◆ Assignment:
Write out all the data again, exactly as it stands.

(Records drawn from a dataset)
[Start of section]
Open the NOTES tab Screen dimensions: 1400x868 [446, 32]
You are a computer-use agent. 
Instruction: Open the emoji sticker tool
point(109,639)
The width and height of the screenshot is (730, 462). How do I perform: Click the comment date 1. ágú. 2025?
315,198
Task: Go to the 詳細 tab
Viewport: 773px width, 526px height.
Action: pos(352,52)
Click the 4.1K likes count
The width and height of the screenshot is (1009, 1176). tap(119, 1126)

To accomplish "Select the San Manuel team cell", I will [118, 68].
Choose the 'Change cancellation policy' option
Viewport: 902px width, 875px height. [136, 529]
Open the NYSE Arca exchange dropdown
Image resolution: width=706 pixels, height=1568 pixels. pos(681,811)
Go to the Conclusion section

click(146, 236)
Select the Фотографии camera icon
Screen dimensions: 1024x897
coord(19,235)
[End of section]
◆ Exercise solution:
Open the NOTES tab Screen dimensions: 1400x868 [446, 32]
You are a computer-use agent. 
Instruction: Open the emoji sticker tool
point(109,639)
The width and height of the screenshot is (730, 462). How do I perform: Click the comment date 1. ágú. 2025?
315,198
Task: Go to the 詳細 tab
Viewport: 773px width, 526px height.
Action: pos(352,52)
Click the 4.1K likes count
The width and height of the screenshot is (1009, 1176). tap(119, 1126)

To accomplish "Select the San Manuel team cell", I will [118, 68].
Choose the 'Change cancellation policy' option
Viewport: 902px width, 875px height. [136, 529]
Open the NYSE Arca exchange dropdown
Image resolution: width=706 pixels, height=1568 pixels. pos(681,811)
Go to the Conclusion section

click(146, 236)
Select the Фотографии camera icon
Screen dimensions: 1024x897
coord(19,235)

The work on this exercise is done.